» **TASK GOAL**: Count the lines below that contain the string "Switch", with case counting, and give only the number.

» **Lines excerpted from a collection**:
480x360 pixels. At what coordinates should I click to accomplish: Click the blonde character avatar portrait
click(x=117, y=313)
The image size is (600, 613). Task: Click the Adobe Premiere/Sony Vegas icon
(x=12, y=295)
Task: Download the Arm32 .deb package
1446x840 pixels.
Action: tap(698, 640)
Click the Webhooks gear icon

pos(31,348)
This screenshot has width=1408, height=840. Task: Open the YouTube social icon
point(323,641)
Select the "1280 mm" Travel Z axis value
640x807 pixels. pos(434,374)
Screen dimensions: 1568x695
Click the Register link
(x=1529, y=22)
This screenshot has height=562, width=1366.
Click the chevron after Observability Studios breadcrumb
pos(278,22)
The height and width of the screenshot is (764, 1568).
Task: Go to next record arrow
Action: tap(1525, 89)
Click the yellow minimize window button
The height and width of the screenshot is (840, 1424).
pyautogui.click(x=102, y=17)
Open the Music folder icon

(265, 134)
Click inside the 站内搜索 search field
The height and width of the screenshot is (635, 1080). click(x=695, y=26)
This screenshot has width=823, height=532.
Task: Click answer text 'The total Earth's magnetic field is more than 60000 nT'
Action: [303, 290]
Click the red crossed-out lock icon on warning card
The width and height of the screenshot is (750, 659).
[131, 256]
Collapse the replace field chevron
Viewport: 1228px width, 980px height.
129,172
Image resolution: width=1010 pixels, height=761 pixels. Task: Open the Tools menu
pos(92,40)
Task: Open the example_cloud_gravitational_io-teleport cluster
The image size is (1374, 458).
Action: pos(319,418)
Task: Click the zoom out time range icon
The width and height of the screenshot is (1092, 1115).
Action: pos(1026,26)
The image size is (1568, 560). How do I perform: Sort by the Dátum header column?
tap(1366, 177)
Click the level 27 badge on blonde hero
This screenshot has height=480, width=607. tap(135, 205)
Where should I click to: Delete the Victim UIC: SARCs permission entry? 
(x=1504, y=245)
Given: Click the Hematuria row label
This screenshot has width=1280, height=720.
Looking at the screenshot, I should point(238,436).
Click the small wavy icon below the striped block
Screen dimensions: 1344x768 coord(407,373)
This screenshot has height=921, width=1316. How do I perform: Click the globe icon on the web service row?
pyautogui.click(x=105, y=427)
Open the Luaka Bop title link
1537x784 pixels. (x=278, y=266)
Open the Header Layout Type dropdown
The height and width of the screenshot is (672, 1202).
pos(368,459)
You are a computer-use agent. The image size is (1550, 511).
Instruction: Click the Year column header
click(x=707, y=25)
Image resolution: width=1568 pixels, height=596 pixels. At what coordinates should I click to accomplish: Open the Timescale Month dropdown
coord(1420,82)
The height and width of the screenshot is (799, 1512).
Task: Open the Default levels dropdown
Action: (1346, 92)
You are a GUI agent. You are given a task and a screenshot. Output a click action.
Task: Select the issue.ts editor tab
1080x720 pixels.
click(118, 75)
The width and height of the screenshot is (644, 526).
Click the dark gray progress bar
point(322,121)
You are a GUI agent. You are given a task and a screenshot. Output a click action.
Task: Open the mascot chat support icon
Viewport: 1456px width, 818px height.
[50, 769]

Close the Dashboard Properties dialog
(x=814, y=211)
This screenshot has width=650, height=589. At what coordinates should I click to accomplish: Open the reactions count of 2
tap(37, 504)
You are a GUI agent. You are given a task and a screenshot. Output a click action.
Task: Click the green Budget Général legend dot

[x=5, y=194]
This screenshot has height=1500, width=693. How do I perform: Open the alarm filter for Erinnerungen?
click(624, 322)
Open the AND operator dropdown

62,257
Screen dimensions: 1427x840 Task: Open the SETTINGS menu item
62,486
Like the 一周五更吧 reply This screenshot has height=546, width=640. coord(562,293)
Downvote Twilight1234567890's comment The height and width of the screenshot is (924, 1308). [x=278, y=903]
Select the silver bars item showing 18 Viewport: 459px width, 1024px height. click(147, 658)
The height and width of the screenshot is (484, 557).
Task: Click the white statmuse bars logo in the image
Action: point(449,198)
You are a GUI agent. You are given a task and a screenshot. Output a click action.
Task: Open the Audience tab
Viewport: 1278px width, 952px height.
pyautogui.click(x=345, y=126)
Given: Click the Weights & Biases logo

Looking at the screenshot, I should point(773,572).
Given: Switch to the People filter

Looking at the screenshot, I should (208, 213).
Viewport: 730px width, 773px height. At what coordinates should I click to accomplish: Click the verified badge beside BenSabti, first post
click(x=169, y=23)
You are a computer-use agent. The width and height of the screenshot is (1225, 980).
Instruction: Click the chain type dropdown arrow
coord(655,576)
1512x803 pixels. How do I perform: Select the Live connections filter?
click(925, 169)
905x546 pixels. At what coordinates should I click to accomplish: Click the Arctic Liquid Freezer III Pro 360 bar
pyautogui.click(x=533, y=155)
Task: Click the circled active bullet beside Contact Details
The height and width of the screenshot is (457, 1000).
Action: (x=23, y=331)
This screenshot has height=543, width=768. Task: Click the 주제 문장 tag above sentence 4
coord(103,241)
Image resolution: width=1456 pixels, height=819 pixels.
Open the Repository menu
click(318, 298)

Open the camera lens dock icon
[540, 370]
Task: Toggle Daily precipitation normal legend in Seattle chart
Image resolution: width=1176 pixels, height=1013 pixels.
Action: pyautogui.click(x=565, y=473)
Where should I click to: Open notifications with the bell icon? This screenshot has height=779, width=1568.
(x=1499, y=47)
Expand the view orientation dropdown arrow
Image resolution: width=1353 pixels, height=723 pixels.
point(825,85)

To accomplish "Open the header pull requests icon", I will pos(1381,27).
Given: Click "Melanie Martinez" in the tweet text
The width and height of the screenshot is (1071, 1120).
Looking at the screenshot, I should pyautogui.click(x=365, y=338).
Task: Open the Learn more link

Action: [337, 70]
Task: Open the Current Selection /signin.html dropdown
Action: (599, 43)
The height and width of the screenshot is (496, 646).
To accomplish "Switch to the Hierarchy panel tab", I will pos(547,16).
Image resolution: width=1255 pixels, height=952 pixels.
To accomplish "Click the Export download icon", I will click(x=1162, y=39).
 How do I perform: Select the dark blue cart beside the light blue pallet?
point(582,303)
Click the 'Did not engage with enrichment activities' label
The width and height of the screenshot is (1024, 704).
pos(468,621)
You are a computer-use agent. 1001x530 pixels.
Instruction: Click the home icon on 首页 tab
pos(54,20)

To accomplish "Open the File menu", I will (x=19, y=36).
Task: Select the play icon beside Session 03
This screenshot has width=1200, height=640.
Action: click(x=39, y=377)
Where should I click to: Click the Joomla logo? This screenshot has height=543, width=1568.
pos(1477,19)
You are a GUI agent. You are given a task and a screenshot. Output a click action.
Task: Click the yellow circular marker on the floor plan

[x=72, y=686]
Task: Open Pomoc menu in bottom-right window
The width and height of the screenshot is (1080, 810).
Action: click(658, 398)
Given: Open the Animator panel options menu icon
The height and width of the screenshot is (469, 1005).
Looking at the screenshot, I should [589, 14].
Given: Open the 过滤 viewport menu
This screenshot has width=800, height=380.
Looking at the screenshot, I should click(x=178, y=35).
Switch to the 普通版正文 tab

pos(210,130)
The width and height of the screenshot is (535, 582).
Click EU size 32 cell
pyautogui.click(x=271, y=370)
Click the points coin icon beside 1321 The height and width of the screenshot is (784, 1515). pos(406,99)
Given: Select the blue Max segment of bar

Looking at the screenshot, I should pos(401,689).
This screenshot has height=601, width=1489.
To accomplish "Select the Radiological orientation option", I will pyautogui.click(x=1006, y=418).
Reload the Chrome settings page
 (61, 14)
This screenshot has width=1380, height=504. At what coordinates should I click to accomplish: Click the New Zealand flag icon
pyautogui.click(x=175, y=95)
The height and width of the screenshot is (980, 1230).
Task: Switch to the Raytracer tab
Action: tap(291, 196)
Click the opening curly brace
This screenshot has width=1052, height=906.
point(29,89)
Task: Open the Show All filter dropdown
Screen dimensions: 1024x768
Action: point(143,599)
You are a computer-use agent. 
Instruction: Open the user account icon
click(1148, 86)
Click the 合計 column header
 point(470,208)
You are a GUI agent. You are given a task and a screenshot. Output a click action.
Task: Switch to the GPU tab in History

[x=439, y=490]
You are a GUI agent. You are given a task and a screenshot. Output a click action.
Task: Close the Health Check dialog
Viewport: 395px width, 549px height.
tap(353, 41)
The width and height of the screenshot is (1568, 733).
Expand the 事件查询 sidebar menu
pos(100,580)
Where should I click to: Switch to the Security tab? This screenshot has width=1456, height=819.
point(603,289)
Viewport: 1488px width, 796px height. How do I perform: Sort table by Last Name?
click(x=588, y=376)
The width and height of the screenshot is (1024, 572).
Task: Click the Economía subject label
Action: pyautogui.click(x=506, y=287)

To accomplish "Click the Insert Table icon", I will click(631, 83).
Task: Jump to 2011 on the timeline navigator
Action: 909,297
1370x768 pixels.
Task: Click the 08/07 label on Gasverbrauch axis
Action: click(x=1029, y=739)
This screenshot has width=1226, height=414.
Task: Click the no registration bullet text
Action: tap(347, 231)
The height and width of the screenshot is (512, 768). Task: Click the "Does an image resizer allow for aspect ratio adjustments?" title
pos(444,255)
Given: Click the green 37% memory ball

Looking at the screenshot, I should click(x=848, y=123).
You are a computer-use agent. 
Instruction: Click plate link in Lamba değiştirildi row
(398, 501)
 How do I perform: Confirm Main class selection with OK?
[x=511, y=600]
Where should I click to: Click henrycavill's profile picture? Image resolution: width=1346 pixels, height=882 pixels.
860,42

» **FINAL ANSWER**: 6